[Exercise objective]: Return every line of the records that includes the string "will".
╔══
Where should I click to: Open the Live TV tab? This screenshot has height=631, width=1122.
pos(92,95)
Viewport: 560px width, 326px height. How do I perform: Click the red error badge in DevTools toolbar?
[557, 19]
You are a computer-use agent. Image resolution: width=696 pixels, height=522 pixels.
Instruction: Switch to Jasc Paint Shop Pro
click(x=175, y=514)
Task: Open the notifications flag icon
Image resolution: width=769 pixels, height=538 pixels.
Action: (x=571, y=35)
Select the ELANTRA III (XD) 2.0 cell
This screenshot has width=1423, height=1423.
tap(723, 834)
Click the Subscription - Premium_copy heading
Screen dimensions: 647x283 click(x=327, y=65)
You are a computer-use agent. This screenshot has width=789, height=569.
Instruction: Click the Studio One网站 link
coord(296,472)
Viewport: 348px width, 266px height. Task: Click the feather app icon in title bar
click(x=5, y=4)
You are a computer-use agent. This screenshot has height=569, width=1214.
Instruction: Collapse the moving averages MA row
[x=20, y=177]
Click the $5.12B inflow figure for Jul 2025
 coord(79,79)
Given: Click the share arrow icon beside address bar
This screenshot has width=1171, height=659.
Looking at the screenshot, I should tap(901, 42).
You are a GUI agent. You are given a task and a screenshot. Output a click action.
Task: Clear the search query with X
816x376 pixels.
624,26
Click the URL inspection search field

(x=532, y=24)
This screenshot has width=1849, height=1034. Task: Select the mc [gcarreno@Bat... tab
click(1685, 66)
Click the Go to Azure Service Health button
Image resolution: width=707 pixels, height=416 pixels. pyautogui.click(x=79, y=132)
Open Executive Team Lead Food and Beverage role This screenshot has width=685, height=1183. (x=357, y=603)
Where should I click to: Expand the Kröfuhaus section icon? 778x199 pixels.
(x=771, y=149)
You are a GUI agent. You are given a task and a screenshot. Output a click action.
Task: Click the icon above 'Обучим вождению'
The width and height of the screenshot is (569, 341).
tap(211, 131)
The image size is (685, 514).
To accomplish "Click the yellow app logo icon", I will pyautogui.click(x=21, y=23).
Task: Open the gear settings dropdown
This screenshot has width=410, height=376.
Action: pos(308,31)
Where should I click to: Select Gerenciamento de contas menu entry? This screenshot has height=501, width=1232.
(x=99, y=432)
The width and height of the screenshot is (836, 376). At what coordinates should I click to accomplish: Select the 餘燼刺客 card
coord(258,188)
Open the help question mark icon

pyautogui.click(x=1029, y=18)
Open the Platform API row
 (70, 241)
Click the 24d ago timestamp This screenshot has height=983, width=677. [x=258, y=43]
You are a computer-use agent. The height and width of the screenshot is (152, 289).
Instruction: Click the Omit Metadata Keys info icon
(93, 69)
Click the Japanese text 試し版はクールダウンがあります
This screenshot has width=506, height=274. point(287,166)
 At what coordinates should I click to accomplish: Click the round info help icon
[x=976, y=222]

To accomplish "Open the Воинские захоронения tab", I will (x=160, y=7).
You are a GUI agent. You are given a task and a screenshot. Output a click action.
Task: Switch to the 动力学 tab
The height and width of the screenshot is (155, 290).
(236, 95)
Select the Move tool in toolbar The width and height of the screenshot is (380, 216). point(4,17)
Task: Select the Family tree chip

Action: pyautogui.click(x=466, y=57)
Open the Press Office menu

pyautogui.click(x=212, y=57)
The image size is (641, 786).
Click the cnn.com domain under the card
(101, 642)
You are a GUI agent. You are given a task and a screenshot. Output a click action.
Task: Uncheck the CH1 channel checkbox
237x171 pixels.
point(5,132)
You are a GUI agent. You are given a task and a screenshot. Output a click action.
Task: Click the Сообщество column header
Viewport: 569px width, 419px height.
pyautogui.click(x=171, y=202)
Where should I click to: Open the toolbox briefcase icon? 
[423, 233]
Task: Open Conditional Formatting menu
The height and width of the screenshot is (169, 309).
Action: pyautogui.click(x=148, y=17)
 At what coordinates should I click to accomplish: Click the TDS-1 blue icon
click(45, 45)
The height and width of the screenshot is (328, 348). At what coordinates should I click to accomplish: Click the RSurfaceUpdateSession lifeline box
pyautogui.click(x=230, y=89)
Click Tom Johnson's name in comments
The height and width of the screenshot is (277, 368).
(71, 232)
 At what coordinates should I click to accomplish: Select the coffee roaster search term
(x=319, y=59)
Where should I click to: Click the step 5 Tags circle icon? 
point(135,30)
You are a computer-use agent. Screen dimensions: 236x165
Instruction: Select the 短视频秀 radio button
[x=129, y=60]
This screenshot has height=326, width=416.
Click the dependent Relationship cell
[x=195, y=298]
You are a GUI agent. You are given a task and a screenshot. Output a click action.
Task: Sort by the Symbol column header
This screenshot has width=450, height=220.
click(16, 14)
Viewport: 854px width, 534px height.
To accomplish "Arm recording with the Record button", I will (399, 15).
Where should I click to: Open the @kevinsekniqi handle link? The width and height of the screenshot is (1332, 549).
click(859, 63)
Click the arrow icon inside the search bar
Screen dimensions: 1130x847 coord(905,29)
╚══
[Output]:
To accomplish "Click the yellow app logo icon", I will pyautogui.click(x=21, y=23).
To accomplish "Open the Воинские захоронения tab", I will (x=160, y=7).
To accomplish "Arm recording with the Record button", I will (399, 15).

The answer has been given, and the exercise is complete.